The Food and Drug Administration granted emergency use authorization for Abbott Laboratories' new coronavirus test that detects Covid-19 antibodies, the company announced Monday.

Abbott said it plans to ship nearly 30 million tests this month and will have the capacity to ship 60 million tests in June. 

The tests can indicate whether a person has had Covid-19 and was either asymptomatic or recovered.

"Having more options of highly reliable tests across our platforms will help healthcare workers and health officials as they conduct broad scale testing for Covid-19," Abbott CEO Robert Ford said in a statement.

The authorization means laboratories will be allowed to use the test even though it has not been formally approved or cleared by the FDA.

U.S. officials and corporations across America are pouring money into antibody testing, hoping it will give people the confidence to return to work and reopen parts of the economy. President Donald Trump has recommended states use the tests as they start relaxing some of the strict social distancing measures imposed to combat the pandemic, which has infected more than 1.3 million people across the United States, according to data compiled by Johns Hopkins University. 

Last week, the FDA tightened rules for coronavirus antibody tests, ordering manufacturers to submit emergency use authorization forms within 10 days.

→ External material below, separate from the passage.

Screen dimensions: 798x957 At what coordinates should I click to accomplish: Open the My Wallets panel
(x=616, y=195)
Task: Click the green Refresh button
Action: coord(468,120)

Since the FDA issued its initial antibody test policy in mid-March, the agency said it has become aware of "a concerning number" of commercial serology tests being promoted inappropriately, including for diagnostic use, or performing poorly.

This is Abbott's fourth Covid-19 test to win emergency use authorization. Abbott had already launched three coronavirus tests in the United States, including a rapid test that produces results in as little as five minutes and the newly released test that shows if a person has antibodies against the virus.

The company announced last month that it was working with CVS Health to get its tests "outside of the hospital" and into places like urgent-care clinics and nursing homes.

Abbott said the new test is more efficient and can provide more tests and take up less space, an important feature the company said for labs that process tens of thousands of patient samples but are often short on space.

It can exclude false positives 99.6% of the time and exclude false negatives 100% of the time for patients tested 14 days after symptoms began, the company said Monday.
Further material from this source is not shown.